===== READING TEXT =====
I think a WG that doesn't have a strong...StrongLoop presence would be incomplete, because @sam-github, @rmg, and @piscisaureus have all done significant work in this area, in addition to you, @bnoordhuis. I also think focusing on APM / production performance analysis is a sensible move. "Debugging" is a huge and broad area.

@groundwater
Copy link
Contributor

The consensus from our meeting was roughly "we want to collect arbitrary data, at arbitrary places" which is probably too vague to anyone who did not attend. I would suggest we come up with a dozen well-defined user stories (sorry for the product manager speak) before we all jump into solution land.

At a high level, I think the stories should cover at least the following

  1. one or more APM use cases
  2. helping a poor user who uses console.log as their debugging tool
  3. getting detailed low-level GC/mem/libuv info
  4. stitching together async transactions (i.e. continuation-local-storage)

Other than that, we probably want to discuss constraints the solution must meet

  1. does not negatively impact performance when not in use
  2. impacts performance in a production-safe way when in use
  3. is the minimum necessary changes to implement solutions in npm-land

@Qard
Copy link
Member Author

Qard commented Jan 31, 2015

So we have clear interest in being involved in a WG expressed by myself, along with:

@brycebaril
@hayes
@othiym23
@bnoordhuis
@thlorenz

If anyone else commenting here wants in, please say so.

Thanks @rvagg for the offer to help get this going. We should figure out how this fits into the Hangouts calendar and get a doodle started.

@thlorenz
Copy link
Contributor

@Qard please add me to this list as I'm also interested in being involved.

@othiym23
Copy link
Contributor

othiym23 commented Feb 1, 2015

This may be of interest to @AndreasMadsen as well, given the existence of @AndreasMadsen/trace and the work he's doing with async_wrap.

@rmg
Copy link
Contributor

rmg commented Feb 1, 2015

@othiym23 thanks for the mention.

+1 on this being part of the completeness story, @rvagg. I think it would be beneficial to pretty much everyone in node land if we could raise the bar for the level of VM and libuv inspection available without having to rely on native addons.

@domenic
Copy link
Contributor

domenic commented Feb 1, 2015

Also, do we have any connections to V8 core people working on the profiling tools? It would be good to coordinate with them. Perhaps @domenic can help with that?

If you guys have specific things you're interested in I can try to reach out. @paulirish might also be a good contact as he's working on dev tools in specific.
===== RECORDS PROVIDED =====
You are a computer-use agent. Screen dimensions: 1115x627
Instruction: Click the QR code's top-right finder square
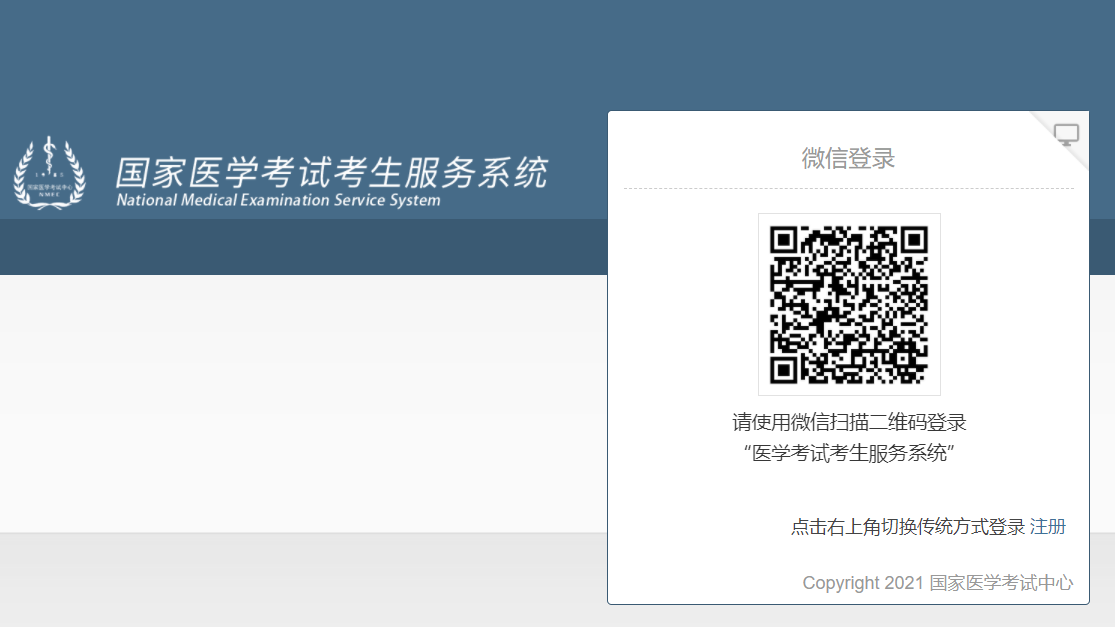pos(914,240)
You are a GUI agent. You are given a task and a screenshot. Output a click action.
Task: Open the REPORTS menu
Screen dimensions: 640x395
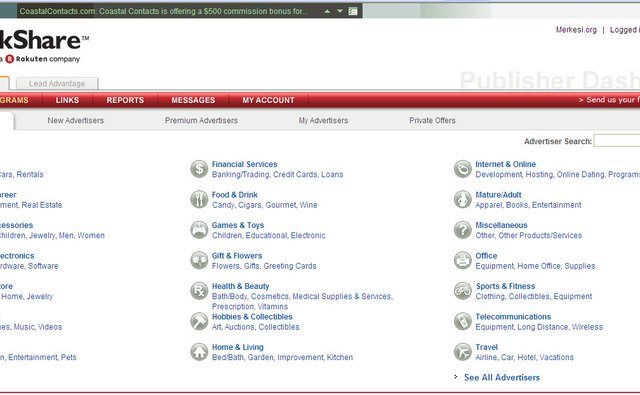point(125,100)
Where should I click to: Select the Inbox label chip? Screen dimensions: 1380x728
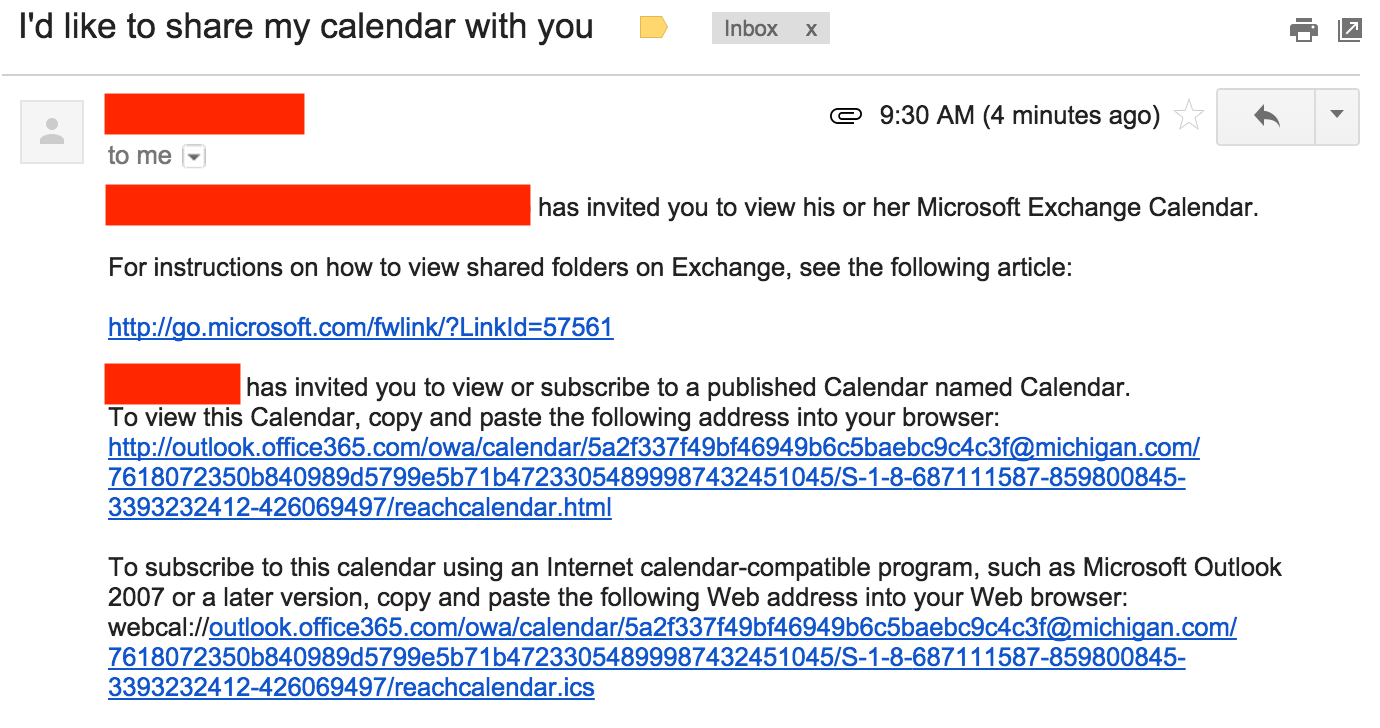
=====
WORK TO COMPLETE —
1. Set down the passage of the working group discussion between "othiym23 commented Feb" and "on native addons.", inclusive.
2. In the working group discussion, why does one commenter want a dozen well-defined user stories before anyone moves to solutions? Answer in one to three sentences.
3. Write what comes next in the working group discussion, picking up after its final sentence.

TASK RESPONSES —
1.
othiym23 commented Feb 1, 2015

This may be of interest to @AndreasMadsen as well, given the existence of @AndreasMadsen/trace and the work he's doing with async_wrap.

@rmg
Copy link
Contributor

rmg commented Feb 1, 2015

@othiym23 thanks for the mention.

+1 on this being part of the completeness story, @rvagg. I think it would be beneficial to pretty much everyone in node land if we could raise the bar for the level of VM and libuv inspection available without having to rely on native addons.

2. The meeting's consensus was roughly "we want to collect arbitrary data, at arbitrary places," which is probably too vague for anyone who did not attend. Well-defined user stories would pin down what is needed before everyone jumps into solution land.

3.
One thing I'd personally be interested in seeing out of this group is some idea of what hooks into the VM or event loop or runtime environment are necessary for this kind of work. Then maybe we can standardize those and put them in V8 and in browsers after io.js proves them out in the real world. Cf. node-forward/discussions#28. So basically when defining the solution and "polyfilling" it in io.js, give some thought to how generalizable it would be.

@dberesford
Copy link

We in @nearform have been dabbling quite a lot with LTTNG and loving it. We have a fork of io.js on the go which adds LTTNG tracepoints in a similar manner to dtrace and ETW: https://github.com/nearform/io.js/tree/tracing. Can we be included in this working group?

@bnoordhuis
Copy link
Member

@dberesford I don't see why not. I suspect the focus will be more on dynamic tracepoints rather than static ones, though. If you want to, the LTTNG support can (with a bit of rework) land upstream.

@dberesford
Copy link

@bnoordhuis that would be great, we'll get a PR ready for review

@mikeal
Copy link
Contributor

mikeal commented Feb 1, 2015

Preliminary feedback from companies I've conducted in the past surfaced a strong need for "Linux debugging/tracing" so I'll volunteer to do any grunt work here to get the group off the ground (schedule first meeting, arrange agenda, write the charter) but in the first meeting I'll probably call out someone to take on the role of facilitator moving forward.

Here's a doodle for the first meeting, scheduled for this Wednesday/Thursday.

http://doodle.com/x53auvrtffeia2in

For building the initial agenda, please propose topics here and I'll put together a list.

@sam-github
Copy link
Contributor

@natduca, re:

in other libraries like Blink, Skia or V8, we copy the trace_event.h header file over and then apply a small tweak to it that causes it to trampoline back over to chrome via a local singleton.

I can't find any sign of trace_event.h in https://chromium.googlesource.com/v8/v8 ... am I looking in the wrong place, or are you describing speculative future work?

@sam-github
Copy link
Contributor

Found it linked from https://codereview.chromium.org/827993003

@natduca
Copy link

natduca commented Feb 17, 2015

Yeah, this patch is stalled because the author has been busy. But its still coming. :)

@sam-github
Copy link
Contributor

@natduca can you comment on the differences and similarities between the Timeline view in Dev Tools, and the chrome://tracing view... do they both display trace_event data, or does only chrome:tracing show trace event data? Its a bit confusing, they seem very similar, perhaps one is destined to replace the other?

@thlorenz
Copy link
Contributor

@sam-github Timeline in DevTools shows sampled data .cpuprofile, vs. chrome://tracing shows traced (structural) data.
traceviewify actually emulates function entries/exits to convert .cpuprofiles to trace-viewer format.

@natduca
Copy link

natduca commented Feb 17, 2015

@sam-github @thlorenz as in all big software, there's a lot of nuance because we're in between the old thing that is deprecated and the new thing that does't work quite right. :)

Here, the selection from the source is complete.